Four dead. Murdered while davening.
I’m holding my Tehilim while Tzion crawls on my lap and pulls on my glasses. So this is what it feels like, I think, as if the previous three vehicular attacks, the two people murdered last week, and the man stabbed on Hanevi’im Street just last night were not enough. I tend to compartmentalize each attack and insulate myself by saying, it’s not in my area: It’s closer to East Jerusalem, in the Gush, in a more volatile spot. But this time, it is right here.
And yet, though the sound of helicopters low overhead has not abated, and I am still trying to convince Yedidya not to run out to the porch because I fear the terrorists might still be on their savage campaign, I feel oddly secure at our decision to be raising children here. I hear the cries of children who were just orphaned. I hear the sobs of wives and mothers. I hear it loud and clear. It is echoing through my home, through my mind, as I change our plans for the day, and decide not to go to the shuk, and only go to the local park. I’ll just stay here.
Here. Yes, here, in Israel, with our people.
Because last Friday night at our Shabbos table, the reason I have to stay here became crystal clear. Each of us recalled where we were the moment we heard that the three boys were killed. One guest had been in Chicago O’Hare airport. The other was on a cruise. The third was working her nursing shift. All three guests were out of Israel at the time, yet they echoed the same sentiment. In that moment that none of us will ever forget, each of them felt desperately alone. In that moment, when they had absorbed a terrible blow to their hearts, they were surrounded by strangers who were going about their daily lives, completely unaware of the geysers of pain coursing through our bodies – through the body of Klal Yisrael.
When the news flashed on my phone that night in July, before I could even process what it all meant, I told my husband I was going for a walk. I thought I wanted to be alone, but the truth was I wanted to be together – together with my entire family, with everyone who was as broken as I was. As I walked down Rechov Kiryat Moshe, past the light rail stop, and up to the crest of the string bridge, every person I passed was reeling from the same news. Some had a dazed stoic look. Others had tears flowing freely.
As the #bringbackourboys signs flapped in the wind, it felt like the entire city, the entire country, was in mourning – because it was.

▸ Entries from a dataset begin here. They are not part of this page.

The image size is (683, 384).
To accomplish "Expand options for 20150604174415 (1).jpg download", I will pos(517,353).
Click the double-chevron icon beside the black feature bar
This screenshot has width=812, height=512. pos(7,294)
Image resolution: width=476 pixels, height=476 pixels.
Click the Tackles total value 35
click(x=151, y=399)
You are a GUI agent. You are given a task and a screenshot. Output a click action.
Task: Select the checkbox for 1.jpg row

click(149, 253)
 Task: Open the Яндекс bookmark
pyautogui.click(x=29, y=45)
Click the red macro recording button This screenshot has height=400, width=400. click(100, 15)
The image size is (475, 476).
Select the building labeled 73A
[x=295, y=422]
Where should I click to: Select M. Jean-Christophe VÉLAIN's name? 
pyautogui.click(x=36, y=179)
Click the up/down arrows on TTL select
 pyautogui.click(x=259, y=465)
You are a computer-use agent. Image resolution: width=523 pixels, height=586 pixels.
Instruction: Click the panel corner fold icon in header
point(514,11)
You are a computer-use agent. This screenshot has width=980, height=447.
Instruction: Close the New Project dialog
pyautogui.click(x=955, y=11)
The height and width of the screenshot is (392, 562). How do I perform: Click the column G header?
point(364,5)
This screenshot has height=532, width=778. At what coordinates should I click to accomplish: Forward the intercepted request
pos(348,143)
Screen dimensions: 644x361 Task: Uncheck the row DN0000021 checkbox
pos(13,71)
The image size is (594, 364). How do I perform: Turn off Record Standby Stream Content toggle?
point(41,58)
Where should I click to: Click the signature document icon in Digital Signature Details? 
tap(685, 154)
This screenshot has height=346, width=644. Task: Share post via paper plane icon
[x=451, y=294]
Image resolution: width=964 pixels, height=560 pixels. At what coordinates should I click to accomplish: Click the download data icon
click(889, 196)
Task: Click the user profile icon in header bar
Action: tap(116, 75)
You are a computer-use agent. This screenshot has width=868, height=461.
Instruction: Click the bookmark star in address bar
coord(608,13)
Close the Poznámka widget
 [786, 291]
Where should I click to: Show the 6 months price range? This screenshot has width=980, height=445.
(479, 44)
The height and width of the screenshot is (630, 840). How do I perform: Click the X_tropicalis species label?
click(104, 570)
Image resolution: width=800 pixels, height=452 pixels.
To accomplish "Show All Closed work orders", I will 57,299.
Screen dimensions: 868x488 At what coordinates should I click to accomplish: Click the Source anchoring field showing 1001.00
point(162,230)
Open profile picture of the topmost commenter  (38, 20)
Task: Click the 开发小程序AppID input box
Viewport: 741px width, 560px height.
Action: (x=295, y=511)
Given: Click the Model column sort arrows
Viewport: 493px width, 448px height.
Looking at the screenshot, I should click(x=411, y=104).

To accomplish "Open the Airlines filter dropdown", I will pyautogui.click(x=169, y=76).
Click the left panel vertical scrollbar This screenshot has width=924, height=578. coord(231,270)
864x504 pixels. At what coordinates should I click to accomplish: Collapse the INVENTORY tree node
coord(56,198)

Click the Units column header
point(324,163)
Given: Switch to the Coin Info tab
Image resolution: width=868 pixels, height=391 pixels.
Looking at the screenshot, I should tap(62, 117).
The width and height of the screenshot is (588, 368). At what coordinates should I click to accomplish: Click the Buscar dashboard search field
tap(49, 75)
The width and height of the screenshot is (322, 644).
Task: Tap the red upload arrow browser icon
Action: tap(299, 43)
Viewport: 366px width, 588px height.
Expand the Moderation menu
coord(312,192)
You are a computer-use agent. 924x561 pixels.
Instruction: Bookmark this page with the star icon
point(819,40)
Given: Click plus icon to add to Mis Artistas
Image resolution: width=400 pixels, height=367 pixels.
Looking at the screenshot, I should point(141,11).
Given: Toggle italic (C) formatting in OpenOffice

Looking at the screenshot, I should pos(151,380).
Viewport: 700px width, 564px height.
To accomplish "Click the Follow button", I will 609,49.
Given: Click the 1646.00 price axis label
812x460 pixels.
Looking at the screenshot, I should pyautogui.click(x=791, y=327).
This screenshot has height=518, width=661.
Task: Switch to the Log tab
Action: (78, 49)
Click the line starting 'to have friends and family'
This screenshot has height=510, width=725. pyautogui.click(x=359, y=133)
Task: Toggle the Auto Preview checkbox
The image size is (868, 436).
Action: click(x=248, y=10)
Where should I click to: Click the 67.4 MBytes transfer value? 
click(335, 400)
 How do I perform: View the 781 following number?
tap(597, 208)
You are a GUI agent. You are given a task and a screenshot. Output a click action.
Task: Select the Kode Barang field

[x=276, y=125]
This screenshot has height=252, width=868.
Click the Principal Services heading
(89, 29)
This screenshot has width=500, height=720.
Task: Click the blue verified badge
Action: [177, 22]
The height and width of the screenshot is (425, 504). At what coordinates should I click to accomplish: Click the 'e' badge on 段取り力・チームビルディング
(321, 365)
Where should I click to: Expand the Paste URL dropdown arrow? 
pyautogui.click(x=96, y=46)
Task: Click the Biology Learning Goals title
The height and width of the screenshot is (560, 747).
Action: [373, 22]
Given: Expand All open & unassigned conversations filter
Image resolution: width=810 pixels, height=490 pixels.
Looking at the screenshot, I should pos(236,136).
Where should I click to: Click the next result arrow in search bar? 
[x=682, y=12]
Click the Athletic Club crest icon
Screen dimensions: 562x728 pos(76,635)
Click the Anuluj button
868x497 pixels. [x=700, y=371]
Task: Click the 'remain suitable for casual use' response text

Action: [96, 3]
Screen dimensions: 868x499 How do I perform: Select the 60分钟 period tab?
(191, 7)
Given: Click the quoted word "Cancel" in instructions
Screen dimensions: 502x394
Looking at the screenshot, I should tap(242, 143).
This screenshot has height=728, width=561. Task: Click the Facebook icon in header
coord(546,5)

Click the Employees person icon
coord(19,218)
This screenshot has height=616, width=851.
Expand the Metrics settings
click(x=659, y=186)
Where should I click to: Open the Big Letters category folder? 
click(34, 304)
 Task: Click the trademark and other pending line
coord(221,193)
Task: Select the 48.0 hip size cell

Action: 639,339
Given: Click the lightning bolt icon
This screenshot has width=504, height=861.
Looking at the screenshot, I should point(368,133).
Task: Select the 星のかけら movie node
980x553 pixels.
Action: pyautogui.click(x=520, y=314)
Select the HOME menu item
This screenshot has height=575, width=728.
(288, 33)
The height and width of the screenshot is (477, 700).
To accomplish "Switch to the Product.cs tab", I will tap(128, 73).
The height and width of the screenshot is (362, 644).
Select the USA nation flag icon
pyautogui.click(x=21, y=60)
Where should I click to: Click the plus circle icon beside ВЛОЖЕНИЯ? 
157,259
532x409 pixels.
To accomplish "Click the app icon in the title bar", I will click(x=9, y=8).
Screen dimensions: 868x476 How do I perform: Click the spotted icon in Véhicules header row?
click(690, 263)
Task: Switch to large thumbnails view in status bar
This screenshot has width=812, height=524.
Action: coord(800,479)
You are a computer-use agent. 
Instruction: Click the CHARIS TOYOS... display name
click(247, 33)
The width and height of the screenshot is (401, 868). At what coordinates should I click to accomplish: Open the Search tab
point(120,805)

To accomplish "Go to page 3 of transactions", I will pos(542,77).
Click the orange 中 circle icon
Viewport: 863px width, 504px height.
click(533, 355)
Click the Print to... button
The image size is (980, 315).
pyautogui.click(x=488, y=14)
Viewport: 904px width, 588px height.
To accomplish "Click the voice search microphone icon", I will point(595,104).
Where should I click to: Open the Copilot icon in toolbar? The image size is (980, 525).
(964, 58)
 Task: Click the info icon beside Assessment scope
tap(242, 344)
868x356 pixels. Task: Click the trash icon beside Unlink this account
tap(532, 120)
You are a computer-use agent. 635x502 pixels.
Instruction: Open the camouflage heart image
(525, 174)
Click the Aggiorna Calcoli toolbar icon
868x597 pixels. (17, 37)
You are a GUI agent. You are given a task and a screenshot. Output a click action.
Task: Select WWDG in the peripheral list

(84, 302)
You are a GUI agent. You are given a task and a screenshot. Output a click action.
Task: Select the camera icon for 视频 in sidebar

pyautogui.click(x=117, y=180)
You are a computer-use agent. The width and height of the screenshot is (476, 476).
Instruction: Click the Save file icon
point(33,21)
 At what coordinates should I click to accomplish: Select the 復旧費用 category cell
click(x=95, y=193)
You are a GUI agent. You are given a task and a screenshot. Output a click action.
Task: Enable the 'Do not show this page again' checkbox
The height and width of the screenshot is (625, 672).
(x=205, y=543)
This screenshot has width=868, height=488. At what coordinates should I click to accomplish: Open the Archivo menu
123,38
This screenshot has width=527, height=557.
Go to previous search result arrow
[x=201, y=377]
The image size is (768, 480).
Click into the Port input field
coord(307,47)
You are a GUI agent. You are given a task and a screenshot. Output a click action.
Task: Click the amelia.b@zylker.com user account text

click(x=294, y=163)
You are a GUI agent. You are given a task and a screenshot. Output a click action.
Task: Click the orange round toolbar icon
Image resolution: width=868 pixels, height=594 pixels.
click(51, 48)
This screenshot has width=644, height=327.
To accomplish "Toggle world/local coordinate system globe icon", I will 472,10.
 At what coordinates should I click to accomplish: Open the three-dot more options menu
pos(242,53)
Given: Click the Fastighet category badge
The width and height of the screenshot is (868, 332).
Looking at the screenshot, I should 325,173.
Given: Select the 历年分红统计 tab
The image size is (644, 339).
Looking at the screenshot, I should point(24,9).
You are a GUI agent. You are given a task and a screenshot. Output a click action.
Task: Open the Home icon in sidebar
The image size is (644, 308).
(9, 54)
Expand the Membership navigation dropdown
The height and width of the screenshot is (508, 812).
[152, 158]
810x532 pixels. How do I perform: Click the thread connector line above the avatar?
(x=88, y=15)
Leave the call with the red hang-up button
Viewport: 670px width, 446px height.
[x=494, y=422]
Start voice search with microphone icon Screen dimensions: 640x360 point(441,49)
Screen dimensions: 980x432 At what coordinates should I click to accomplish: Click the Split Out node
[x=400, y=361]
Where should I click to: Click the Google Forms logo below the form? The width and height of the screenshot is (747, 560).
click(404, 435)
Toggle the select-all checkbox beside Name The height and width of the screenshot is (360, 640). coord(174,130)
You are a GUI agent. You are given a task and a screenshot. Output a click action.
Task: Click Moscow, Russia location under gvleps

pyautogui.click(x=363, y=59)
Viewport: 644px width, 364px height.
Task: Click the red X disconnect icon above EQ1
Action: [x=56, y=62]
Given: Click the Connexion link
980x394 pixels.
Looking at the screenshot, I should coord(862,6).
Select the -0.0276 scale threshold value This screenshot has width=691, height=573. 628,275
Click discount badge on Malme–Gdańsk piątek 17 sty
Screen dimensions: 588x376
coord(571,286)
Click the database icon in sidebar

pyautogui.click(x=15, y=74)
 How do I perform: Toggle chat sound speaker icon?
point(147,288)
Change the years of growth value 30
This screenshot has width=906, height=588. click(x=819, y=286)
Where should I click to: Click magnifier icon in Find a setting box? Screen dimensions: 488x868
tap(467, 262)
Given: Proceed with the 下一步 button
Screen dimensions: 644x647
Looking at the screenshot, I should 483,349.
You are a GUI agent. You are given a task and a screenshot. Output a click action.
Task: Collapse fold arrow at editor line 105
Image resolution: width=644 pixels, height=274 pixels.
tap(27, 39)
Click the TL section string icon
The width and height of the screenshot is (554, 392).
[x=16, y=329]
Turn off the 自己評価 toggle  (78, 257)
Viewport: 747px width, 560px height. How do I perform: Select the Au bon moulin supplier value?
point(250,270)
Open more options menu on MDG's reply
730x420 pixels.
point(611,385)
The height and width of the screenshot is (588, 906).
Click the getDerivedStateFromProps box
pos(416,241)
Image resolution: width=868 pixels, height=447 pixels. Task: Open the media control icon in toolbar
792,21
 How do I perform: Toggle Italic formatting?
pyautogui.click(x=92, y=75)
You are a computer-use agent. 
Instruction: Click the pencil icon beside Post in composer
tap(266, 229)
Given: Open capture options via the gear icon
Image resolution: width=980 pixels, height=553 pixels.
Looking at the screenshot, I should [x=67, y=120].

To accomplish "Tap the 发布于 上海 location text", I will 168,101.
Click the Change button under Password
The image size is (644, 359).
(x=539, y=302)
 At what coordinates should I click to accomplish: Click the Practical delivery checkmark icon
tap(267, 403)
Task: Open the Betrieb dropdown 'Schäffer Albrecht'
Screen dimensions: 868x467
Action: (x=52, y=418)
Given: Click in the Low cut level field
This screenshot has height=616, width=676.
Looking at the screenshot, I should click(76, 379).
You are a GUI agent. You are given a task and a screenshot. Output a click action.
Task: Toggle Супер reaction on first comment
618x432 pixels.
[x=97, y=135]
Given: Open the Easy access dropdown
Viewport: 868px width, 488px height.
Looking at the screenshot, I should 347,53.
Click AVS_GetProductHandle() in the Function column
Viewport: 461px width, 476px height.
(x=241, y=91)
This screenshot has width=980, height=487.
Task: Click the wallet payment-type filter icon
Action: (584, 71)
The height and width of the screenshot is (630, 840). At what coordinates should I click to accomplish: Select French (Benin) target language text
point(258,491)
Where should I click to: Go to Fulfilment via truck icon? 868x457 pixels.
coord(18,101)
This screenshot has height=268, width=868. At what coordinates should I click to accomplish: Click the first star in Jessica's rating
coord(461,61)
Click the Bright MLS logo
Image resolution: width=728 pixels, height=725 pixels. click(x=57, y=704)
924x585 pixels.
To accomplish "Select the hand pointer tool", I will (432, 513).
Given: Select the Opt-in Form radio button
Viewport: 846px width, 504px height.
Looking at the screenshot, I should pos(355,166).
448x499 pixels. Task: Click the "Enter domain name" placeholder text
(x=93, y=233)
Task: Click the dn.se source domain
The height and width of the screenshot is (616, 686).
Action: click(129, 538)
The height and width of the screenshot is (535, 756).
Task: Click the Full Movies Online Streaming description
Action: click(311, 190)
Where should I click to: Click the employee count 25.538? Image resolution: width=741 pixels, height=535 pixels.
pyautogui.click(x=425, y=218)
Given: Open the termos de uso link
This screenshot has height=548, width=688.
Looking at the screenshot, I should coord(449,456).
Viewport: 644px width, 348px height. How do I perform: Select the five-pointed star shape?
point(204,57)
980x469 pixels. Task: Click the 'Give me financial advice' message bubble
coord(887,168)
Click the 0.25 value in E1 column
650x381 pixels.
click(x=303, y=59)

Because Klal Yisrael is one nation; we are one people, and there is nowhere in the world you can feel that in a way even close to what it feels like here. Surrounded by Am Yisrael; immersed in Am Yisrael, drenched by the rain and the sun and the joy and the tears of Eretz Yisrael, and Am Yisrael.
The raw pain is overwhelming; the fear settles deep into my bones. It is crippling. The thoughts and images that I can’t seem to stop from racing across my mind are too much to assimilate. Yet there is something deeper, a voice inside my soul that says, “Hineini,” here I am. I’m here with my family, in my home, in Jerusalem.
It’s been 2,000 years since the family was home together, and despite the sirens, there is no where else I’d rather be – because as I watch a group of teenage boys sitting and having lunch at the kiosk across the street, I know what they are discussing. When I see two elderly women with walkers greeting one another, I know what they are saying. As I pass mothers dropping their children off at gan this morning, I know what they are thinking. I know because we are all one: one heart, one nation, one family.
So while I’m playing with my babies and I hear the announcement of the funeral from the loudspeaker on a car slowly making its way up our street; as tears well up in my eyes when I think of the wives, mothers, sons, and daughters who never got to say goodbye, I’m still happy, still grateful, to be home.